CHARLATAN
Strand Releasing
Reviewed for Shockya.com & BigAppleReviews.net linked from Rotten Tomatoes by: Harvey Karten
Director: Agnieszka Holland
Writers: Marek Epstein, Martin Sulc, Jaroslav Sedlácek
Cast: Ivan Trojan, Josef Trojan, Juraj Loj, Jaroslava Pokorná, Jirí Cerný, Miroslav Hanus, Ladislav Kolár
Screened at: Critics’ link, NYC, 5/25/21
Opens: July 23, 2021

More than sixty percent of Americans take supplements, whether they be vitamins, minerals, or herbs. These additions to people’s diets are unregulated by the FDA, amid lobbying by the industry to keep government out of our bodies. The argument continues to rage whether herbs do any good, or whether they shorten people’s lives because some refuse medical treatment until it’s too late. Here’s a similar argument that has been raging, one probably more so by the people of the Czech Republic and Slovakia than here in the U.S. Have you heard of Jan Mikolasek? Do you know why his profession has people debating to this day? The Czechs today would be flattered if you get to know him, and this picture is a good way to do that, one even more interesting than the well-researched tomes as in Wikipedia.

“Charlatan” is a biopic by Agnieszka Holland, who was born in Warsaw but studied film in Czechoslovakia and whose “Washington Square (l997) is an adaptation of the Henry James novel set in 19th-century New York City. Among all her films, that might be the best known by Americans, about a wealthy spinster with an overbearing father who is pursued by a handsome fortune hunter. Now with “Charlatan,” a Czech-Irish-Polish-Slovak look at a man who acquired great wealth and is looking more for a male sexual partner than undeserved money, Holland gives the title character a fair shake until the concluding scenes.

The question that Holland takes up and which viewers of the film keep in the backs of their minds throughout: was Jan Mikolásek (Ivan Trojan), played in flashback to his younger self by Josef Trojan, a charlatan? That is, does he pull the wool over people’s eyes, convincing them to partake of cures for their ailments simply to lighten their wallets? Or, does he actually believe in everything he is doing and is really curing people? You will go away from this movie convinced of the latter. His motto could be: belief is half the cure, plants are the remaining cure. How does director Holland make us believe this? The best test is that when the Nazis overrun Czechoslovakia in the late thirties, they make Mikolásek take a test that would awe people in the health sector. He is given 29 samples of urine and has to guess the ailment of each donor. And he does so to the satisfaction of his examiners! Yes: he can tell people’s ailments by putting clear bottles of their specimens up to a strong light, shaking each donation around like an oenophile on a glass of Chardonnay, and declaring: kidney; liver; diabetes; and what-have-you.

Holland takes us from his young manhood when he becomes like an intern to herbalist Mrs. Muolbacherova (Jaroslava Pokorna), whose hair-trigger personality is matched by Mikolásek’s. Later when political sponsor and client Antonin Zapotocky dies, Mikolásek is thrown victim to Stalinist authorities, harassed by them in similar ways to his victimhood at the hands of the Gestapo. (If you paid attention in high-school history, you’ll know that Czechoslovakia had the unfortunate experience of conquest by Nazi Germany, later to fall into the occupation of the Soviet Union.)

Considerable time is spent on Frantisek Palko (Juraj Loj), a poorly educated laborer who is hired as Mikolásek’s assistant simply because the young man offers complete loyalty.
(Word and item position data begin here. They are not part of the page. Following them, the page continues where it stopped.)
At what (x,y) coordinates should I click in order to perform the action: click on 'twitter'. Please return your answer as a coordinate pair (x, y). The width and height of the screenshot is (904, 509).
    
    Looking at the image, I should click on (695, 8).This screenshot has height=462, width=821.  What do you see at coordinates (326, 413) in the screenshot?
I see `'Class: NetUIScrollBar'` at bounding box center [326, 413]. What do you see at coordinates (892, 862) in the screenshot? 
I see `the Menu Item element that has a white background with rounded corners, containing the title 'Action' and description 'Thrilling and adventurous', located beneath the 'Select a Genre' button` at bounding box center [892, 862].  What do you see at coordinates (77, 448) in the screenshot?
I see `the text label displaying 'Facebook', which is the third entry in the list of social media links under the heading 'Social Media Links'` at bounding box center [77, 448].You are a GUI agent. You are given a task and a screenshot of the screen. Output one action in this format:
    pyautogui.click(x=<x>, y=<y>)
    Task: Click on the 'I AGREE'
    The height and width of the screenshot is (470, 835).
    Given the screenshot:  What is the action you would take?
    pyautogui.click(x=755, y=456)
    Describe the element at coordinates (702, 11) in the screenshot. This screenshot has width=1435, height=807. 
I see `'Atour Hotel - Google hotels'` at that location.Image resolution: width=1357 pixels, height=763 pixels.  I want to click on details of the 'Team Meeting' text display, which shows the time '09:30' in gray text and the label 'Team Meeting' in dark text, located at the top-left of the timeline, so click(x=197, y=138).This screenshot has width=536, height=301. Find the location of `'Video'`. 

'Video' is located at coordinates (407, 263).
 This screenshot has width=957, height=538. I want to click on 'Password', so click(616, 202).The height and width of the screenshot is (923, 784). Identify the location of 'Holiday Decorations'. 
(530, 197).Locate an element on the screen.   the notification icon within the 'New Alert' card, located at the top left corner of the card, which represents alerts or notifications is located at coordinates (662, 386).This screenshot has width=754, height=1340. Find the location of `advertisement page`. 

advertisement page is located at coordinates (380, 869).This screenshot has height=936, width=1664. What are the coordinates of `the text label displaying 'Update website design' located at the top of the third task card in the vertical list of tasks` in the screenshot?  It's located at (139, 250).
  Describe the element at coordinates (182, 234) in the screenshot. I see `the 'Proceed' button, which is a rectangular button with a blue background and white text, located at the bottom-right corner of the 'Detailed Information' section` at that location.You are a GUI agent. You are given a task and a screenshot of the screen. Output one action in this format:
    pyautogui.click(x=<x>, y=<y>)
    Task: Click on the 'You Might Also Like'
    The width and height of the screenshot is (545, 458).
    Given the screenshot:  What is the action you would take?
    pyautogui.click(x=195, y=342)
Their homosexual affair is not appreciated by the authorities and may have led them to look upon the herbalist with increased hostility. Near the conclusion, when both men are on trial, accused of poisoning an official with tea laced with strychnine, Mikolásek offers the court a defense that seems at first beyond belief, but then makes sense when you realize that despite the way he had honestly earned a living, acquiring a fancy car and villa but donating considerable sums to cash-strapped patients, he has a lust for living at all costs.

The film is blessed by Ivan Trojan’s shattering performance in the title role, an actor with an impressive résumé of TV movies and episodes, and Czech-centered films like “Bullet for Heydrich.” Like many artful European pictures, there is little music on the soundtrack to compete with dialogue, though there is occasional use of Dvorak compositions; and who could oppose that?

In Czech with English subtitles.

118 minutes. © 2021 by Harvey Karten, Member, New York Film Critics Online

Story – A-
Acting – A-
Technical – B+
Overall – A-

By Harvey Karten

Harvey Karten is the founder of the The New York Film Critics Online (NYFCO) an organization composed of Internet film critics based in New York City. The group meets once a year, in December, for voting on its annual NYFCO Awards.